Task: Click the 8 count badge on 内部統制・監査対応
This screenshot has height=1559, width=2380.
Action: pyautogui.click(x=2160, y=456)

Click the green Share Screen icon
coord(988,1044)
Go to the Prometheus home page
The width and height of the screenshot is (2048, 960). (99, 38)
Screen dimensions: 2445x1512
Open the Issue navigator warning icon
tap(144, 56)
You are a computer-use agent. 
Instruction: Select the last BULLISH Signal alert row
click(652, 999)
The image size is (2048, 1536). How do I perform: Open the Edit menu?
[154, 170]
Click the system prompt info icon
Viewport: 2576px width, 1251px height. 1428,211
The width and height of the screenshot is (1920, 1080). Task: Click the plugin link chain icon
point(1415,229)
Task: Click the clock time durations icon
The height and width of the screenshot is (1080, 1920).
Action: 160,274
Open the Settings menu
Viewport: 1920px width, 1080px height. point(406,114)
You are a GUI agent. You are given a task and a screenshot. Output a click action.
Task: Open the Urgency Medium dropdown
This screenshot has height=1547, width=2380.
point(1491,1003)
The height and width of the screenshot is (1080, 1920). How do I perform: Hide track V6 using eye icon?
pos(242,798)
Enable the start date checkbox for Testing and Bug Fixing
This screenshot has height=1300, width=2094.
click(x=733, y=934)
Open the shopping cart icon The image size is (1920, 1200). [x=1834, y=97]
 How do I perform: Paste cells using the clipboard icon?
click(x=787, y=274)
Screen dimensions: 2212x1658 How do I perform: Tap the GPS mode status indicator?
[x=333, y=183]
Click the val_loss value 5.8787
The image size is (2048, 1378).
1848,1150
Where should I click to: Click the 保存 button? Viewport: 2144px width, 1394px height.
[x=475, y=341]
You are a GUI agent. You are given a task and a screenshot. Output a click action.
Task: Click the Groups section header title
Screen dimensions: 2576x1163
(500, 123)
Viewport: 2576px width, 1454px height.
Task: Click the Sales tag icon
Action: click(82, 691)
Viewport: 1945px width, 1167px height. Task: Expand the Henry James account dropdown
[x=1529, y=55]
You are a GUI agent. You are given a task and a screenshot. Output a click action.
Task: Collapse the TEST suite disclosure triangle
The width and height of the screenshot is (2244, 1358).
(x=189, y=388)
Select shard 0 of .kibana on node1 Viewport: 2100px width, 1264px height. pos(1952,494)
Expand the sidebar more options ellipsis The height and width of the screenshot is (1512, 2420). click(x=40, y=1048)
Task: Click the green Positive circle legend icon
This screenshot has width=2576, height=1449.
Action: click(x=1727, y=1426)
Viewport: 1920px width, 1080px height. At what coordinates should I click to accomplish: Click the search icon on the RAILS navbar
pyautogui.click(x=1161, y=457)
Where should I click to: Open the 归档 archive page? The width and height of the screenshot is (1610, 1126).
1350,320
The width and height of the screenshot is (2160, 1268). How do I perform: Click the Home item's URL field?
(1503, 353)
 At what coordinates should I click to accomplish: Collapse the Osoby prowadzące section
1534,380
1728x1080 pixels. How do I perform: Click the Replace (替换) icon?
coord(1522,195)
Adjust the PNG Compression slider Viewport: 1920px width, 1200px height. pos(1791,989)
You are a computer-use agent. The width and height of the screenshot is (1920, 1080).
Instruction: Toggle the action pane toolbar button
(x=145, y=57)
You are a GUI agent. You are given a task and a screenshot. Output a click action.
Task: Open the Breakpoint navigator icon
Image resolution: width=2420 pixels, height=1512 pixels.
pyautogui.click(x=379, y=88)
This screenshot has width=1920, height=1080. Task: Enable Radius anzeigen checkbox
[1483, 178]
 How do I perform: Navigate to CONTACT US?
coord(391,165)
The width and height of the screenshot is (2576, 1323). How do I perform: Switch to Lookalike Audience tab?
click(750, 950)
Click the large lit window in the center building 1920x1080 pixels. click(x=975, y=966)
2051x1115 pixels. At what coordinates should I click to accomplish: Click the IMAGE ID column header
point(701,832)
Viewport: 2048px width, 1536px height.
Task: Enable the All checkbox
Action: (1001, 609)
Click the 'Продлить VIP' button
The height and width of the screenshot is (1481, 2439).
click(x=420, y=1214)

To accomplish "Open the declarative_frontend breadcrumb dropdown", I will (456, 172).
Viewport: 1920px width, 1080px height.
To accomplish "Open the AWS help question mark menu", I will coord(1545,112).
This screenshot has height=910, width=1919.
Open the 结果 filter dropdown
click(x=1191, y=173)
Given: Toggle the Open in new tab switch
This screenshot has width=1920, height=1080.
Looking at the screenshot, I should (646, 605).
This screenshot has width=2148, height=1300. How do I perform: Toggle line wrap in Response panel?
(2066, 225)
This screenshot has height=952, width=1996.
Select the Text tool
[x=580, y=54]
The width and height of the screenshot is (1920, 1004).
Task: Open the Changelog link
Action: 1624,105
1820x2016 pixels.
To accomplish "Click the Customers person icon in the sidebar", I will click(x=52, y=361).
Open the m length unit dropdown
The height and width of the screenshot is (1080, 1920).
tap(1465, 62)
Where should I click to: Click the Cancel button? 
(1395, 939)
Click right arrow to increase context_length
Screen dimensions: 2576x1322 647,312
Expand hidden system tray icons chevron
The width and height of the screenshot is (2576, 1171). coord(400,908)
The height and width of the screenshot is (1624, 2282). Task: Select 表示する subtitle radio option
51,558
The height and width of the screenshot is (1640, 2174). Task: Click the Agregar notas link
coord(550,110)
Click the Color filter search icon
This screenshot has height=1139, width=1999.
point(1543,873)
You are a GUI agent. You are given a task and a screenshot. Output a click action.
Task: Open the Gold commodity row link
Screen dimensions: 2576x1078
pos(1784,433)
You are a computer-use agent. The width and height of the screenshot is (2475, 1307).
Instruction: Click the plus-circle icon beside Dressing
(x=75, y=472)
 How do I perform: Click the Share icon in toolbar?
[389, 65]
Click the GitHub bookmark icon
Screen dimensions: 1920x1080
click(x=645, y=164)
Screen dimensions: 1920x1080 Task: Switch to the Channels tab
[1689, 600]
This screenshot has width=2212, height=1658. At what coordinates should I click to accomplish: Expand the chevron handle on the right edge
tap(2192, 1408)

● **What to produce**:
Write out every line of the preceding listing that contains "will".

● **Answer**:
To accomplish "Open the declarative_frontend breadcrumb dropdown", I will (456, 172).
To accomplish "Open the AWS help question mark menu", I will coord(1545,112).
To accomplish "Click the Customers person icon in the sidebar", I will click(x=52, y=361).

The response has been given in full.